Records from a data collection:
_ _ _ _
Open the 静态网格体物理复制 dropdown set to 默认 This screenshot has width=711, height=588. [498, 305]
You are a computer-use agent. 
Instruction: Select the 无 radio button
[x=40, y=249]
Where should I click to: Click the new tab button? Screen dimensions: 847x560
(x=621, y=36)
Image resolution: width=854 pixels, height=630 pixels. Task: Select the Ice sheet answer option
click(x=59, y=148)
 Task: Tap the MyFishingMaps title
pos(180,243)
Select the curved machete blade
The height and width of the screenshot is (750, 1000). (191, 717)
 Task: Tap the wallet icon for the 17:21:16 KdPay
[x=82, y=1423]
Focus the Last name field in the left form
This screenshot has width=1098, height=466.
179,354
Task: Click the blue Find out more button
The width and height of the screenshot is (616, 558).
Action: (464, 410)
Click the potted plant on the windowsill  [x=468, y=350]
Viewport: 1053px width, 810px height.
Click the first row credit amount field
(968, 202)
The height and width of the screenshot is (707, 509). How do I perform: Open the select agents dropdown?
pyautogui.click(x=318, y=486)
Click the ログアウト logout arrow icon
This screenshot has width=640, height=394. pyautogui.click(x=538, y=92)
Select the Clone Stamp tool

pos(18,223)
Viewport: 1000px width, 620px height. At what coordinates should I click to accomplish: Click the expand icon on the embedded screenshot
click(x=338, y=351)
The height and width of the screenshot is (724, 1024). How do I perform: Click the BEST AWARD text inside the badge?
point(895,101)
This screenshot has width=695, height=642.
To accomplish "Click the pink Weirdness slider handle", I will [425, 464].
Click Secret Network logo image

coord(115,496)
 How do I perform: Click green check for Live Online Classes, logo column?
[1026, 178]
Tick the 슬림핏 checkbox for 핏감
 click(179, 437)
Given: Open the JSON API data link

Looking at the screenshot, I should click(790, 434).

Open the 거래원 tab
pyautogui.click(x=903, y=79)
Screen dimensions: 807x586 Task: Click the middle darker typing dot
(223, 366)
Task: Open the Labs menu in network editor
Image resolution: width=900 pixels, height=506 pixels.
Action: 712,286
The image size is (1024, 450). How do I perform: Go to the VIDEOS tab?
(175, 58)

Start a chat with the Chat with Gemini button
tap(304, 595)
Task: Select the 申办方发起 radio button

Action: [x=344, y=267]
_ _ _ _
PROBLEM:
The data above should be returned exactly as written.

SOLUTION TO THE EXERCISE:
Open the 静态网格体物理复制 dropdown set to 默认 This screenshot has width=711, height=588. [498, 305]
You are a computer-use agent. 
Instruction: Select the 无 radio button
[x=40, y=249]
Where should I click to: Click the new tab button? Screen dimensions: 847x560
(x=621, y=36)
Image resolution: width=854 pixels, height=630 pixels. Task: Select the Ice sheet answer option
click(x=59, y=148)
 Task: Tap the MyFishingMaps title
pos(180,243)
Select the curved machete blade
The height and width of the screenshot is (750, 1000). (191, 717)
 Task: Tap the wallet icon for the 17:21:16 KdPay
[x=82, y=1423]
Focus the Last name field in the left form
This screenshot has width=1098, height=466.
179,354
Task: Click the blue Find out more button
The width and height of the screenshot is (616, 558).
Action: (464, 410)
Click the potted plant on the windowsill  [x=468, y=350]
Viewport: 1053px width, 810px height.
Click the first row credit amount field
(968, 202)
The height and width of the screenshot is (707, 509). How do I perform: Open the select agents dropdown?
pyautogui.click(x=318, y=486)
Click the ログアウト logout arrow icon
This screenshot has width=640, height=394. pyautogui.click(x=538, y=92)
Select the Clone Stamp tool

pos(18,223)
Viewport: 1000px width, 620px height. At what coordinates should I click to accomplish: Click the expand icon on the embedded screenshot
click(x=338, y=351)
The height and width of the screenshot is (724, 1024). How do I perform: Click the BEST AWARD text inside the badge?
point(895,101)
This screenshot has width=695, height=642.
To accomplish "Click the pink Weirdness slider handle", I will [425, 464].
Click Secret Network logo image

coord(115,496)
 How do I perform: Click green check for Live Online Classes, logo column?
[1026, 178]
Tick the 슬림핏 checkbox for 핏감
 click(179, 437)
Given: Open the JSON API data link

Looking at the screenshot, I should click(790, 434).

Open the 거래원 tab
pyautogui.click(x=903, y=79)
Screen dimensions: 807x586 Task: Click the middle darker typing dot
(223, 366)
Task: Open the Labs menu in network editor
Image resolution: width=900 pixels, height=506 pixels.
Action: 712,286
The image size is (1024, 450). How do I perform: Go to the VIDEOS tab?
(175, 58)

Start a chat with the Chat with Gemini button
tap(304, 595)
Task: Select the 申办方发起 radio button

Action: [x=344, y=267]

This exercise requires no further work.